Bolton made the comments shortly after Fox News reported that jailed Pakistani doctor, Shakil Afridi, who helped the CIA track down Osama bin Laden, said he was told by his Pakistani interrogators that "Americans are our worst enemies."
Bolton said he was not surprised by the doctor's remark, saying "the issue in Pakistan has always been whether the radicals will take over the country and supply of nuclear weapons."
Bolton described the Pakistani Inner Services Intelligence (ISI) division of the military, the organization holding Afridi, as a radical group that has helped fund the Taliban for years, as well as the Haqqani terrorist network.

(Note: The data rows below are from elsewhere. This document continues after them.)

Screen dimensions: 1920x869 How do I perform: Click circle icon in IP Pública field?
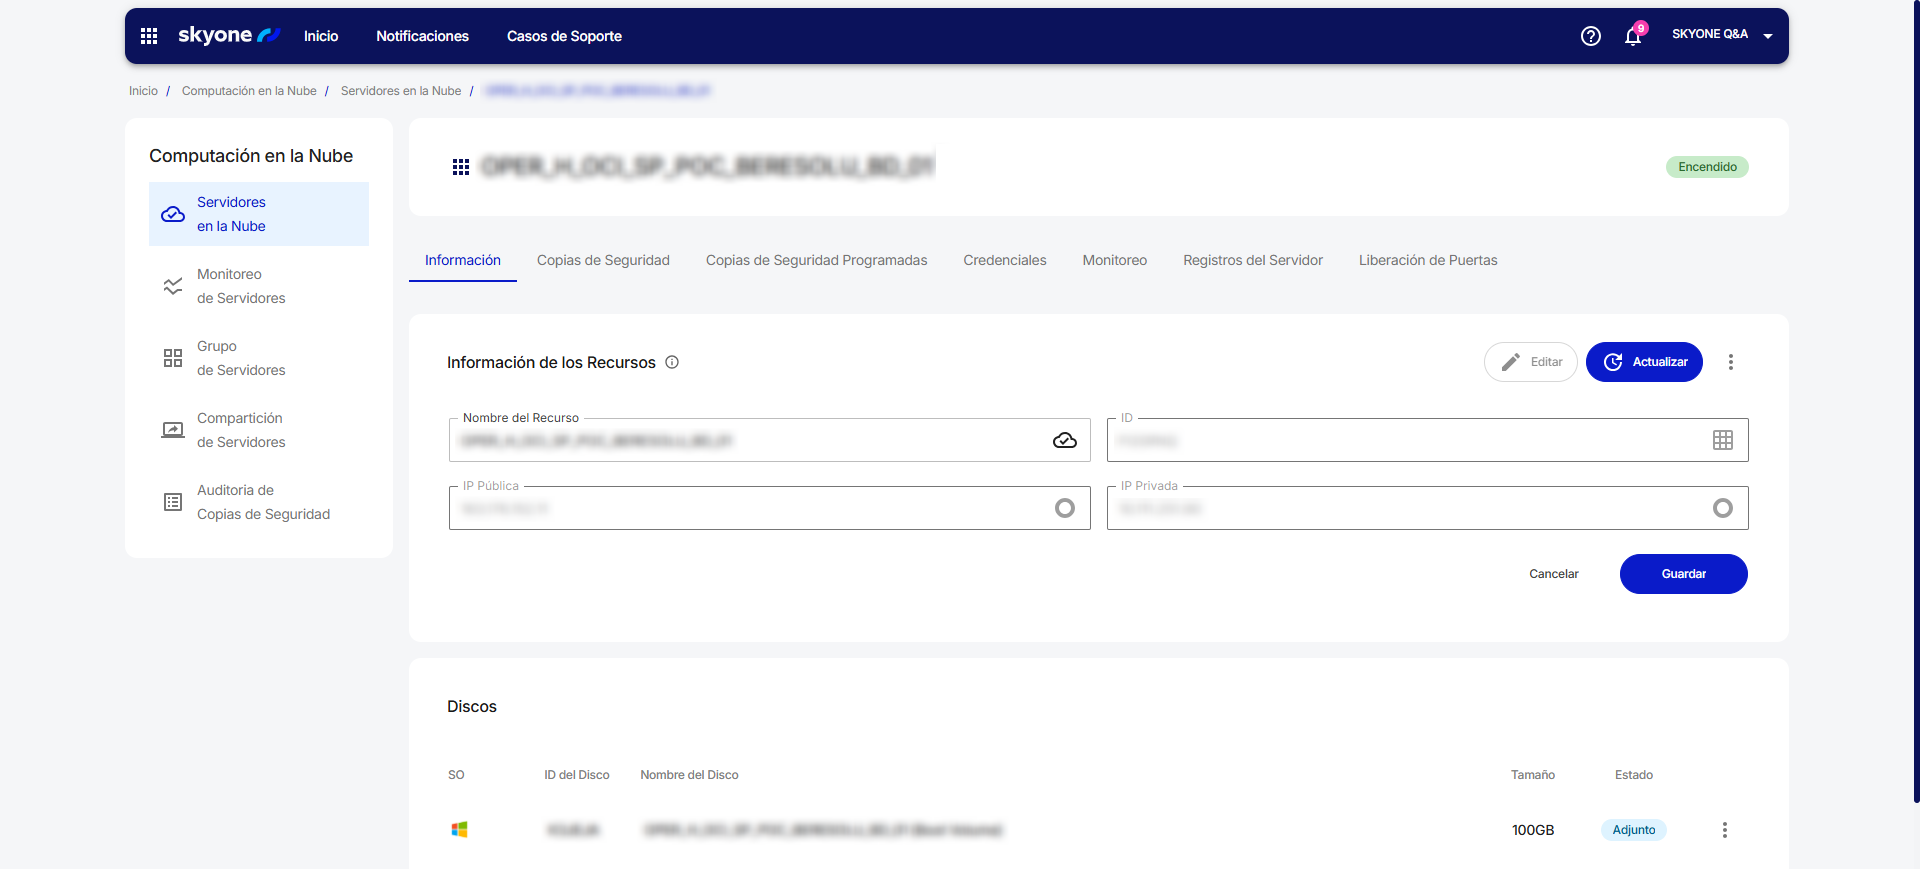pyautogui.click(x=1064, y=509)
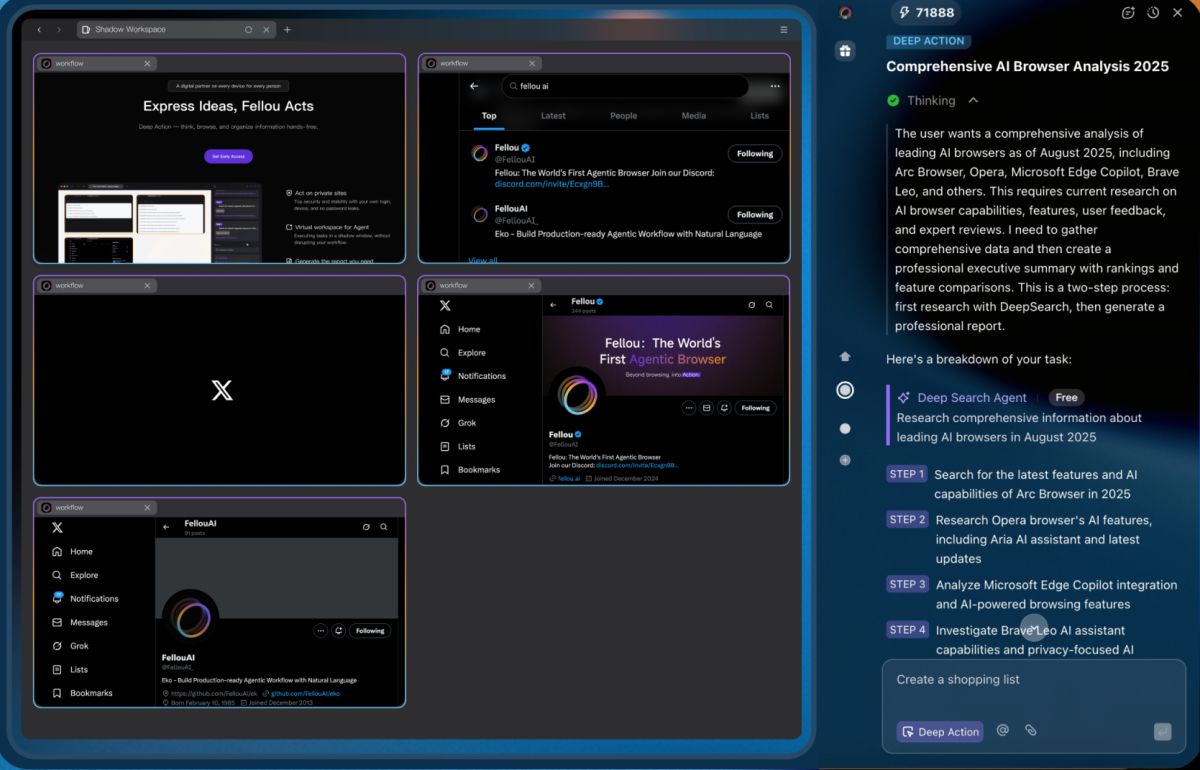1200x770 pixels.
Task: Attach a file with the paperclip icon
Action: pos(1031,731)
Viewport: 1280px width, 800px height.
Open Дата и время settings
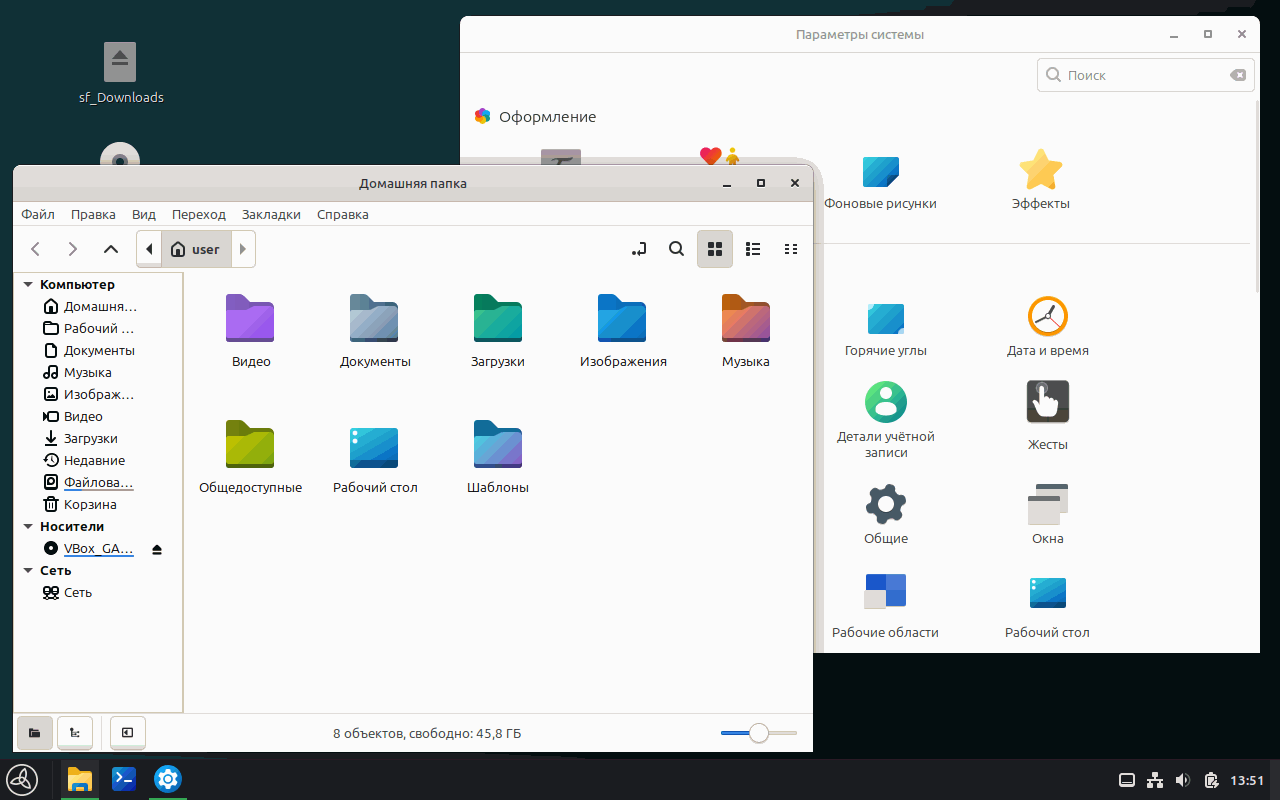[x=1047, y=318]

"We made the mistake going back to the Reagan administration . . . that our aid to the Mujahedin [in Afghanistan] largely be funded through [ISI]. And they fathered the Haqqani network," Bolton told Van Susteren.
"That is a 30-year long problem. The question is now whether you just throw the whole country under the bus out of frustration with this and risk that those nuclear weapons come under radical control."
Bolton called the U.S.-Pakistani relationship "very unpleasant," adding that it's not likely to get any easier, given the fact the military would like to get rid of Pakistani President Asif Ali Zardari, considered a U.S. ally, and replace him with one of their own.
If that happens, said Bolton, "Think of al-Qaida with nuclear weapons. That's what I think about."